The term First Five-Year Plan denotes the inaugural comprehensive economic programme through which a state directs investment, sets output targets, and reorders its productive structure over a five-year horizon. The model derives from the Soviet pyatiletka introduced under Stalin in 1928 by Gosplan. For competitive examinations, two distinct plans share the name and are frequently contrasted: the People's Republic of China's First Five-Year Plan (1953–1957) and India's First Five-Year Plan (1951–1956). The Chinese plan, formally adopted by the National People's Congress in 1955 though backdated to 1953, channelled Soviet capital and technical aid into heavy industry; India's plan, drafted by the Planning Commission (established by Cabinet resolution in March 1950 under Article 39 directive principles), prioritised agriculture and irrigation in the aftermath of Partition and the foodgrain crisis.
China's First Five-Year Plan rested on the General Line for the Transition to Socialism and centred on 156 Soviet-aided projects ("156 Projects"), concentrating roughly 58 percent of state capital construction investment in heavy industry.

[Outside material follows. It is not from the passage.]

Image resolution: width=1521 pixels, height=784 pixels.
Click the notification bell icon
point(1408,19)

Flagship enterprises included the Anshan Iron and Steel complex, the Changchun First Automobile Works (producing the Jiefang truck from 1956), and the Wuhan Yangtze River Bridge. The plan coincided with the collectivisation of agriculture into cooperatives and the socialist transformation of private industry and commerce, completed by 1956. India's plan, by contrast, adopted the Harrod–Domar growth model, targeted an aggregate growth of 2.1 percent (achieving 3.6 percent), and made the Bhakra-Nangal, Hirakud, and Damodar Valley multipurpose river projects its symbolic "temples of modern India," in Nehru's phrase.

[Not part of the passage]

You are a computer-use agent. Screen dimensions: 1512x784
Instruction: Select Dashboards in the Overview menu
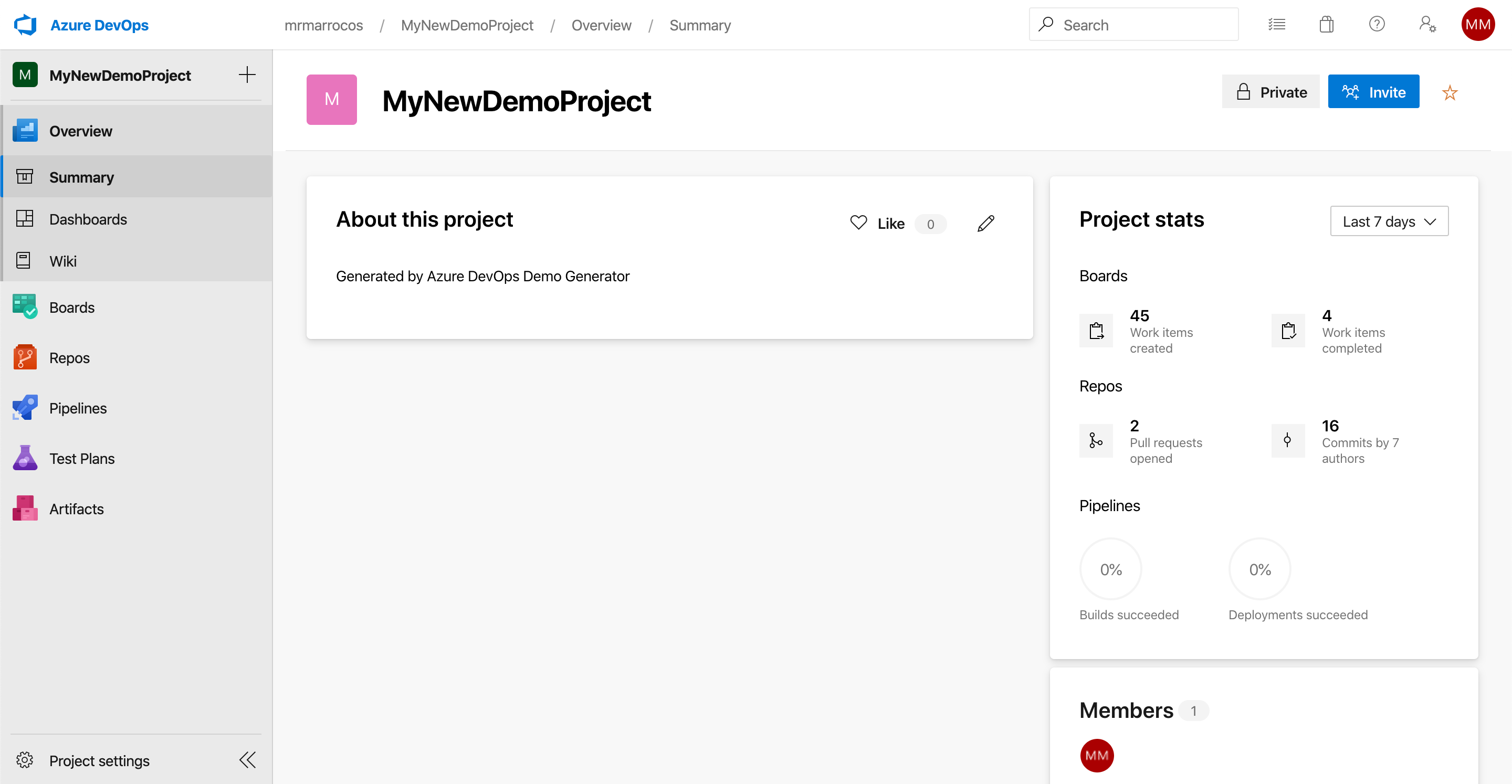point(88,219)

China's plan is generally judged a success in industrial terms—gross industrial output rose sharply and the GDP grew at an annual average around 9 percent—but it deepened reliance on the Soviet Union and set the stage for the disastrous Great Leap Forward (1958–62), when Mao abandoned balanced planning. India's First Plan exceeded its modest targets, expanded irrigated area and power generation, and built institutional infrastructure (the IITs, the National Sample Survey), before the Second Plan (1956–61) pivoted to the heavy-industry-led Mahalanobis model. As of 2026, China continues this tradition with its 14th Five-Year Plan (2021–2025) transitioning to the 15th, while India formally abolished the Planning Commission in 2015, replacing it with NITI Aayog, ending the five-year plan cycle after the Twelfth Plan (2012–17).
For the exam, the First Five-Year Plan is tested across multiple papers. In UPSC General Studies Paper I (post-independence consolidation) and the economy sections, candidates must recall India's plan's agricultural priority, the Harrod–Domar basis, and the river-valley projects. China Governance and Policy and Modern History papers (relevant to FSOT area knowledge and China Guokao) probe the 156 Soviet projects, the socialist transformation, and the plan's relationship to the Transition General Line and the subsequent Great Leap. The typical question angle is comparative—contrasting the Chinese heavy-industry, Soviet-dependent model against India's agriculture-first, mixed-economy approach—or factual identification of named projects and target figures. Distinguishing which "First Five-Year Plan" a question references by its dates is the most common trap.
Example
In 1954 the People's Republic of China commissioned the Anshan Iron and Steel works under its First Five-Year Plan, one of the 156 Soviet-aided projects, while India inaugurated the Bhakra-Nangal dam during its own 1951–56 plan.
Frequently asked questions
It prioritised agriculture and irrigation, responding to Partition-era foodgrain shortages. Built on the Harrod–Domar model, it funded multipurpose river-valley projects such as Bhakra-Nangal, Hirakud, and the Damodar Valley Corporation, and exceeded its 2.1 percent growth target, achieving about 3.6 percent.